The Faculty would be the last film he made before his first blockbuster smash hit, and while it isn’t much more than a film cashing in on the ironic slasher flicks that followed Scream, it’s worth checking out for its deep Texas roots. Despite the fact that its story takes place in Ohio, the film was shot primarily in Austin at the Texas School for the Deaf. Neighboring Lockhart, Texas, the “Barbecue Capital of the World,” provided the perfect exterior shots for the film’s small town of Herrington.
Or you can just forget all of that and simply watch The Faculty to see Jon Stewart play a character named Prof. Edward Furlong.
Robert Rodriguez has a sizeable portion of his filmography expiring from Netflix. As mentioned, Desperado will be leaving your queue soon, as will its follow-up, Once Upon a Time in Mexico.
As the final installment of Rodriguez’s El Mariachi trilogy, Once Upon... suffers a bit from having the biggest budget of the bunch, with almost too many action scenes and Hollywood A-listers vying for your attention. However, it is also the most fun of the entire series, particularly a scene involving an epic gunfight filmed inside UT’s ornate — and appropriately named — Battle Hall (keep an eye out for its gorgeous staircase). It was only a matter of time before Rodriguez paid tribute to the campus where he learned his craft.

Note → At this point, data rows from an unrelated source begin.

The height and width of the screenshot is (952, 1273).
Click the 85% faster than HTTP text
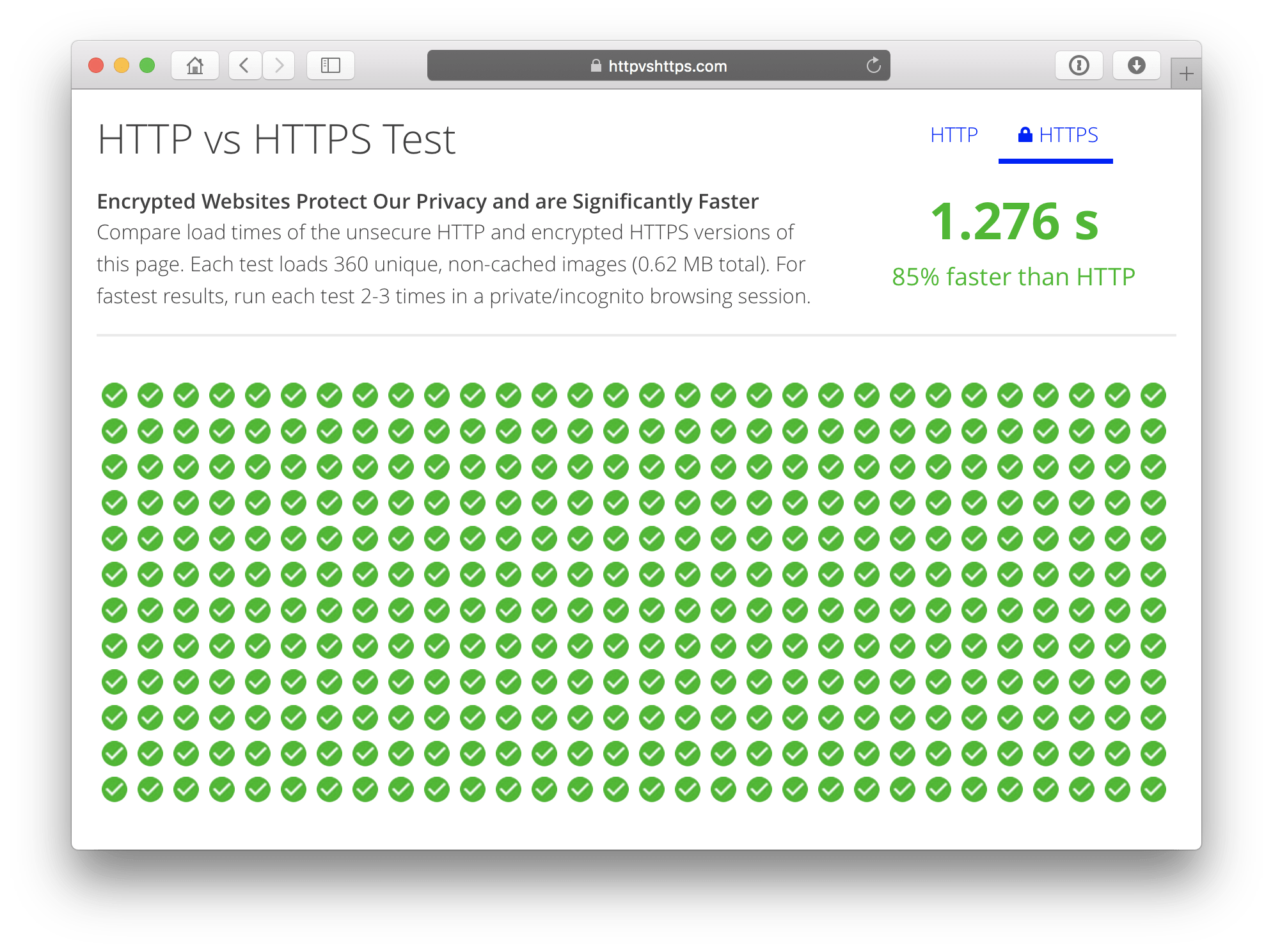(x=1013, y=277)
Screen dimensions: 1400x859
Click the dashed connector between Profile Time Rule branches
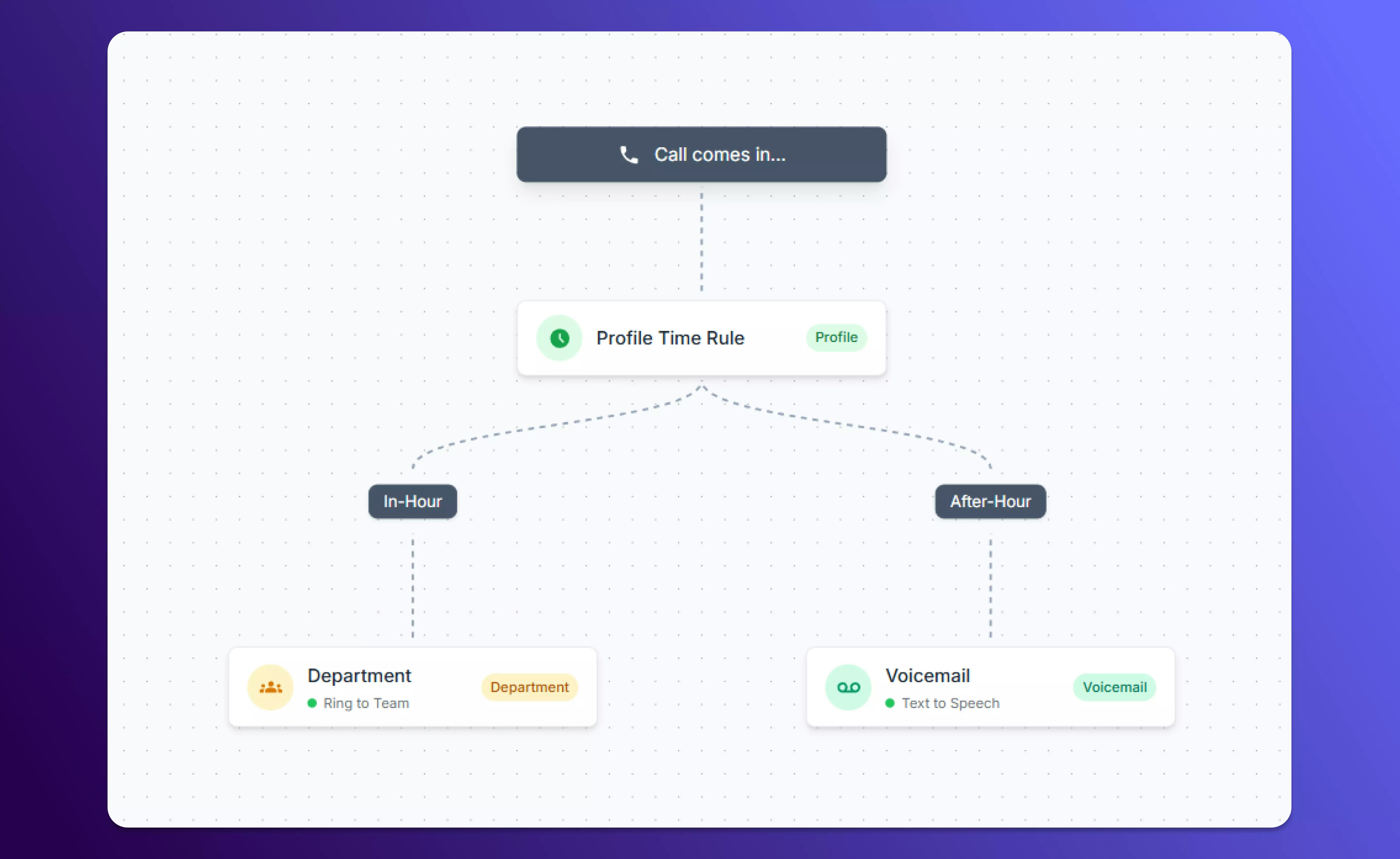click(701, 398)
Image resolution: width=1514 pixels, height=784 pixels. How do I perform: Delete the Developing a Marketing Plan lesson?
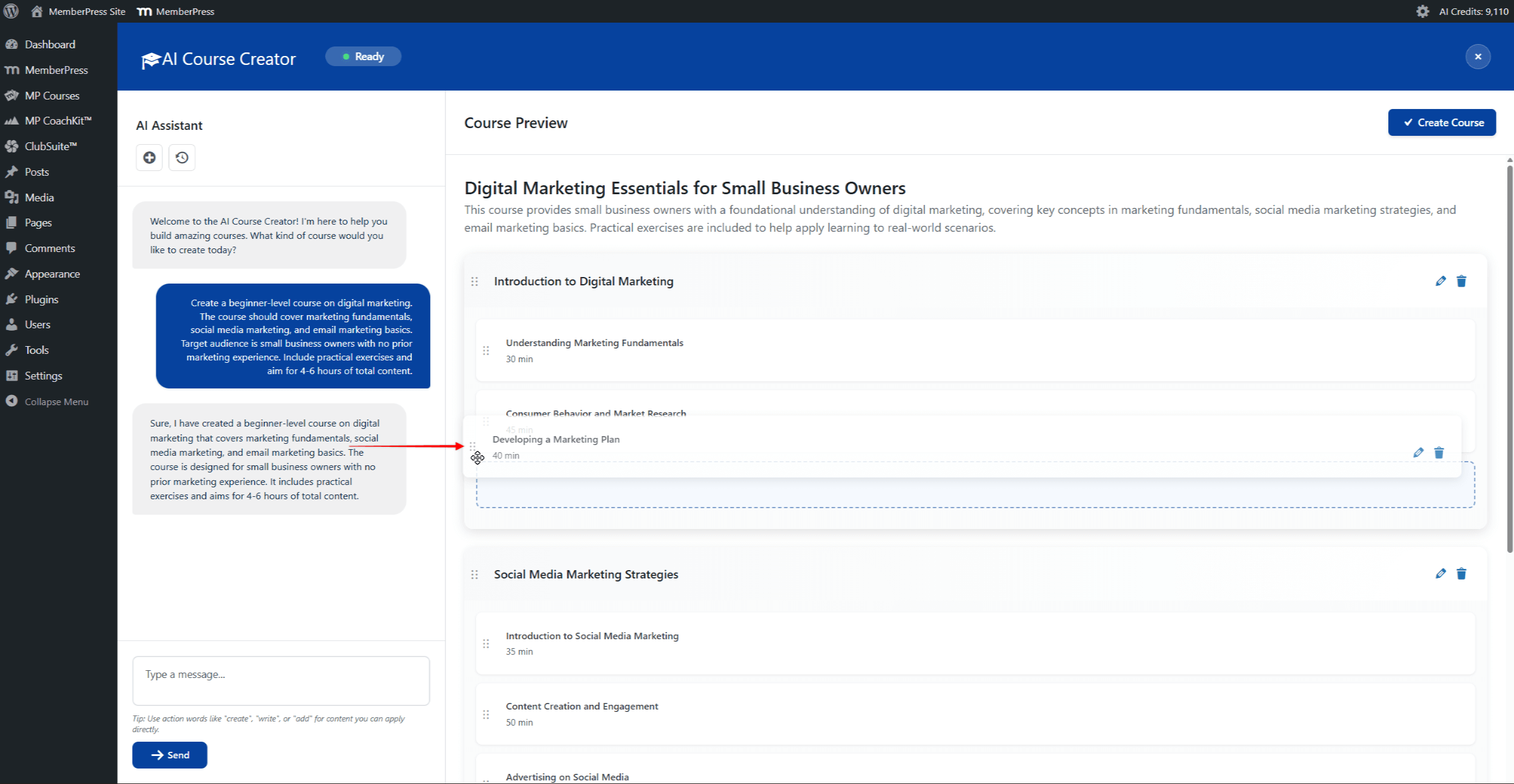pos(1439,453)
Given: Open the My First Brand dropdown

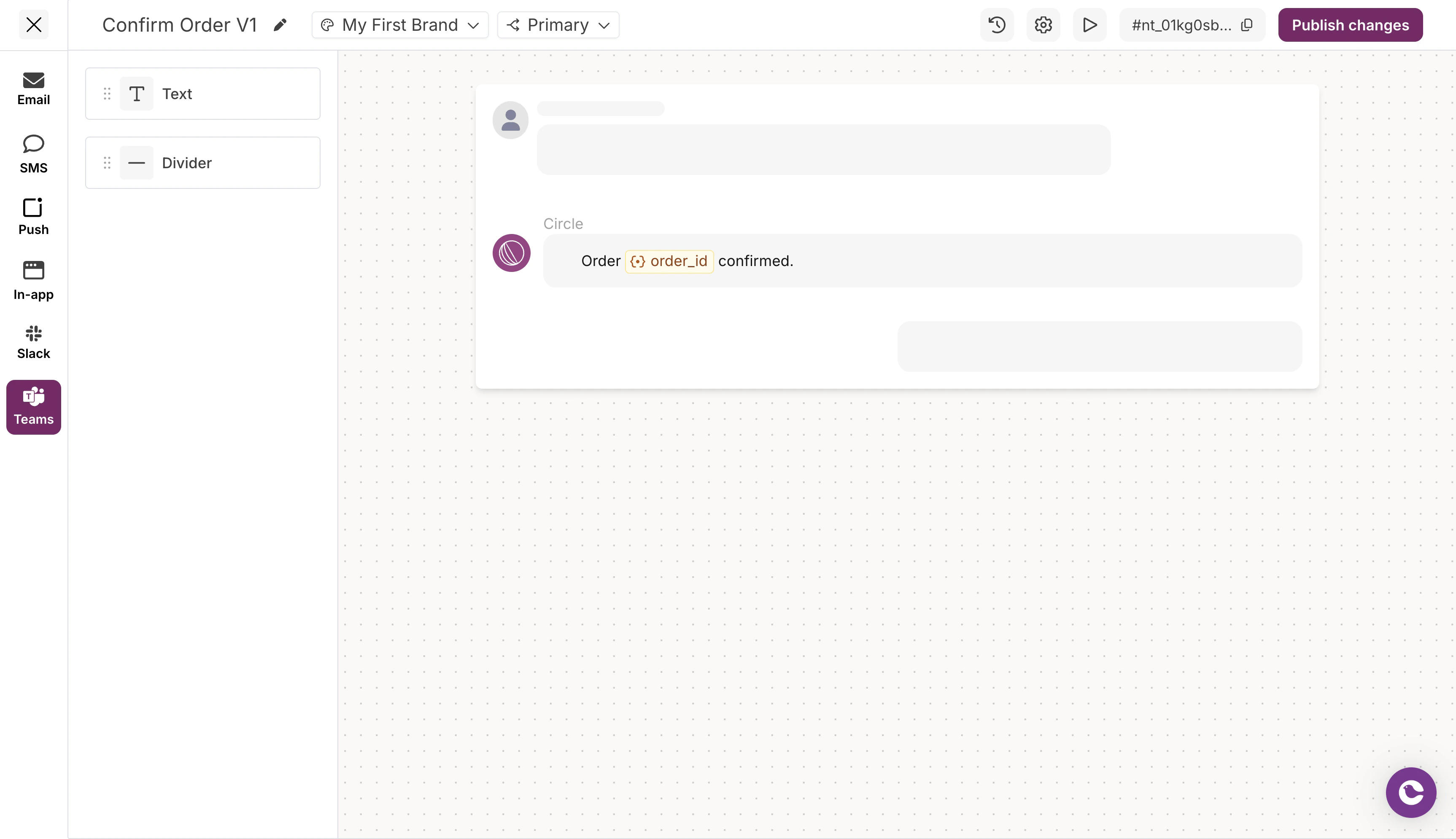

Oliver Stone would garner an Academy Award for Best Director with this film starring Tom Cruise as a disabled veteran turned anti-war activist, and Dallas would be the backdrop to much of the story. SMU campus locations such as Dallas Hall set the scene for the film’s staged protests, and Milo Butterfingers, a stalwart sports bar near campus, joins other locales, including Margaret Henderson Elementary School.
It goes without saying that Stone couldn’t get enough of DFW, returning shortly after to film several key scenes for his epic political thriller, JFK.
Stone’s friendship with Dallas didn’t begin with Born on the Fourth of July, either. That honor goes to Talk Radio, another thriller centered around a caustic radio host who happens to push his listeners a little too much with his political viewpoints.
Filming took place almost entirely in Dallas and Irving, with SMU once again acting as a background extra.
Sadly, this musical comedy will no longer be available for streaming pretty soon, and it’s a real shame. Based on a stage production about the real-life Chicken Ranch brothel in La Grange, Texas, The Best Little Whorehouse in Texas isn’t just an example of Lone Star State cinema; it depicts of our history, too.
With locations in cities including Austin, Pflugerville, Hallettsville, and Kyle Field in College Station, viewers get a nice tour of Central Texas. Maybe if other famous events in Texas history were told via musical comedy and Dom DeLuise, we’d remember them better.